ARCHIMEDES: Who? I'd like to know who.
MERLIN: I told you, Archimedes. I am not sure. All I know is that someone will be coming. Someone very important.
ARCHIMEDES: Oh, pinfeathers!
MERLIN: Fate will direct him to me so that I, in turn may guide him to his rightful place in the world.
ARCHIMEDES: And you say he will arrive in half an hour?
MERLIN: Well, we'll just see. And you will, Archimedes. You will. He'll be a boy. Small boy. Eleven, twelve years old. And a scrawny little fellow. Oh, no. That can't be the one. Surely not. Why, that big lad must be close onto 20. There he is. The scrawny little fellow about 12. He's a regular little grasshopper. Look at him go.
ARCHIMEDES: And where would you guess he is at this very moment?
MERLIN: I am not guessing, Archimedes! I know where he is! Less than a mile from here just beyond the forest. And right on schedule, if all goes well. SIR KAY: Quiet, Wart.
WART: I'm tryin' to be.
SIR KAY: And nobody asked you to come along in the first place.
WART: I'm not even movin'.
SIR KAY: Shut up. Here we go. Oh, what a set up. Right smack through the old gizzard. WART: What?

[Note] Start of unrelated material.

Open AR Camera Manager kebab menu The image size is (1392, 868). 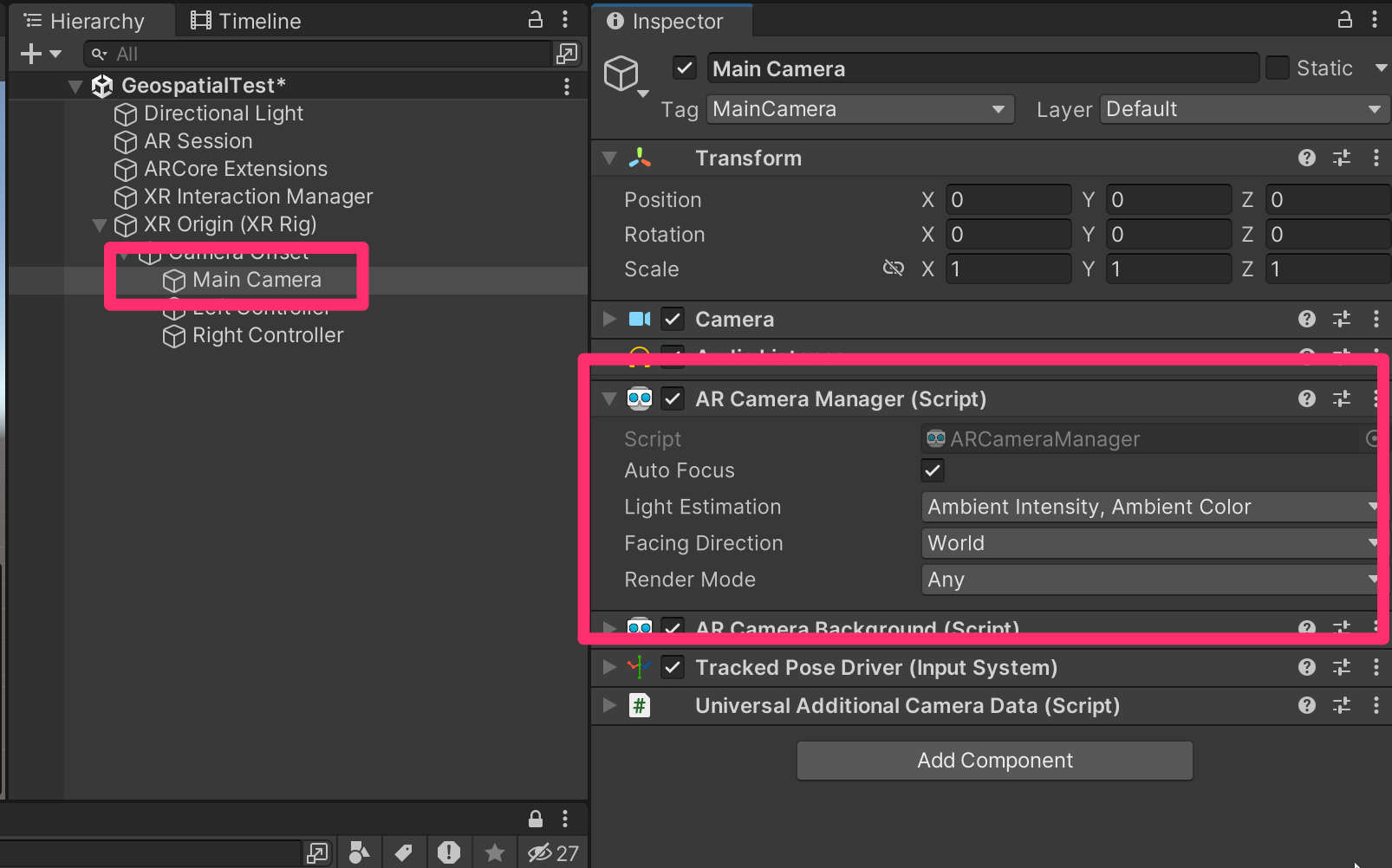1376,398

SIR KAY: Why, you clumsy, little fool!
WART: Oh, Kay, please, I'm sorry. I couldn't help it. Please.
SIR KAY: If I ever get my hands on, on you, I'll ring your scrawny little neck, so help me, I will.

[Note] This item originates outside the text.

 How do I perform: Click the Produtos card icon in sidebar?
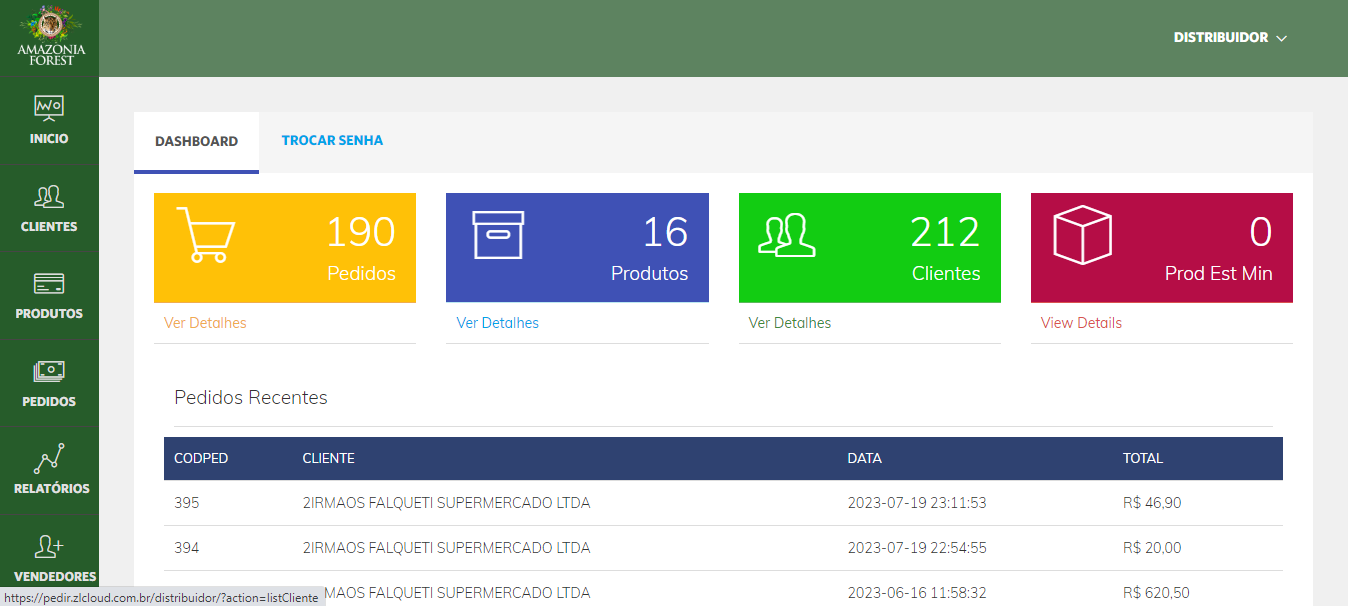coord(49,284)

WART: I'll get the arrow, Kay. I'm sure I can find it.
SIR KAY: Don't tell me you're going in there. Why, it's swarming with wolves.
WART: I'm not afraid.
SIR KAY: Well, go ahead. It's your skin, not mine. Go on.
WART: There it is.
MERLIN: So, you, you did drop in for tea after all. Oh, you are a bit late, you know.
WART: Oh, I am?
MERLIN: Yes. Now, my name is Merlin. Come, who are you, my lad?
WART: Oh, my name's Arthur, but everyone calls me Wart. MERLIN: Oh,
WART: what a perfect stuffed owl.
ARCHIMEDES: Stuff? I beg your pardon!
WART: He's alive and he talks.
ARCHIMEDES: And certainly a great deal better than you do.

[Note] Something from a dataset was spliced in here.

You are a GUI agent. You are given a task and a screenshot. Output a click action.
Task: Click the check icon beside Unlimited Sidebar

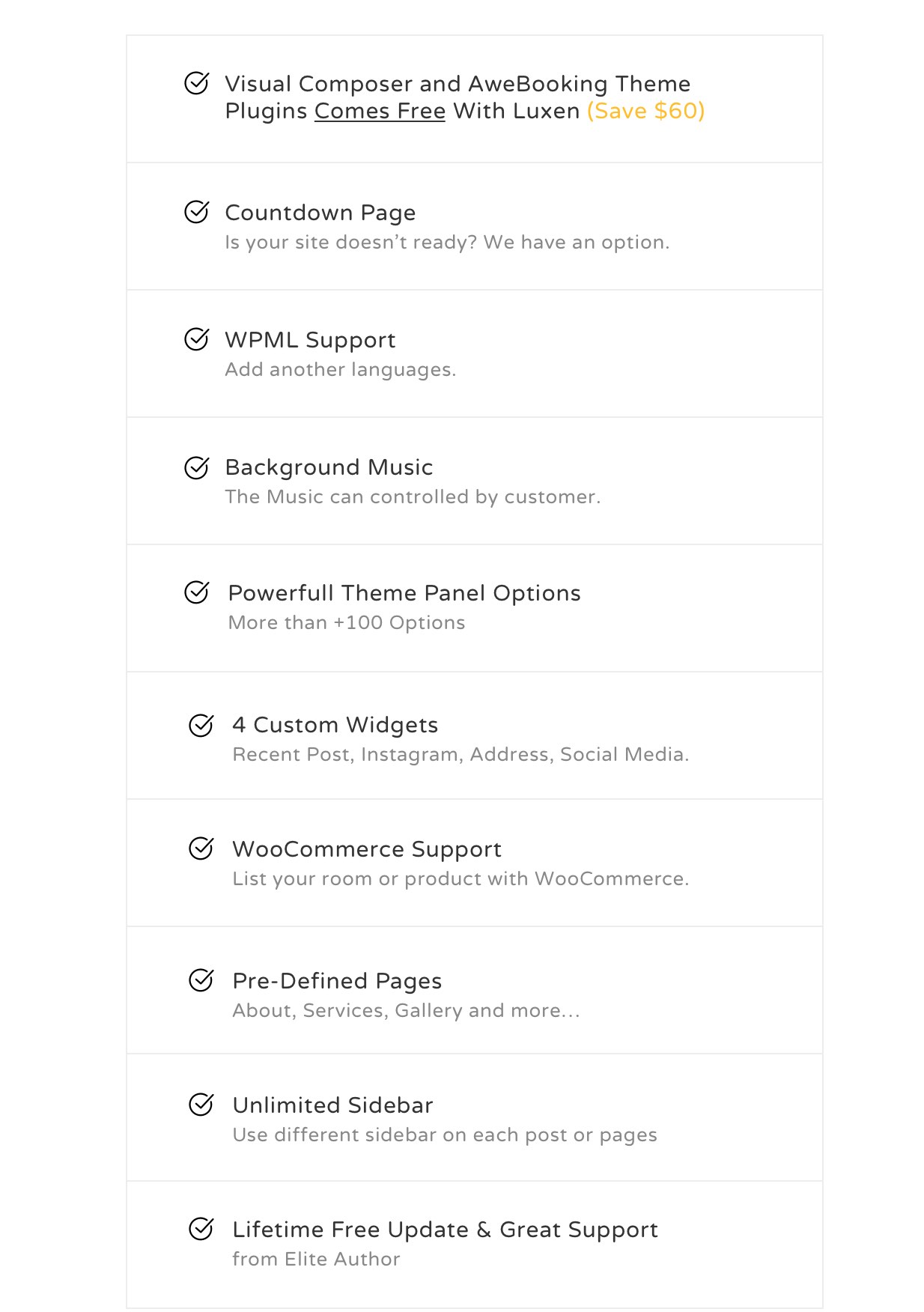point(201,1104)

MERLIN: Oh, come, Archimedes. I want you to meet the Wart. Now, you must forgive him. He's only a boy.
ARCHIMEDES: Boy? Well, I see no boy.
MERLIN: He's much too sensitive. ARCHIMEDES: Sensitive?
WART: How did you know that I was.
MERLIN: Oh, that you would be dropping in? Well, I happen to be a wizard. A soothsayer. A prognosticator. I have the power to see into the future. Centuries into the future! I've even been there, lad. And I've seen all these things. They're only plans and small models, of course, you know. Now, this for instance is a steam locomotive. There she goes. Pretty good, eh? Now, that won't be invented for hundreds of years!
WART: You mean you can see everything before it happens?
MERLIN: Yes, everything.
ARCHIMEDES: Everything, Merlin?
MERLIN: No, not everything. I admit I didn't know whom to expect for tea. But as you can see I figured the exact place.
WART: You're very clever, sir.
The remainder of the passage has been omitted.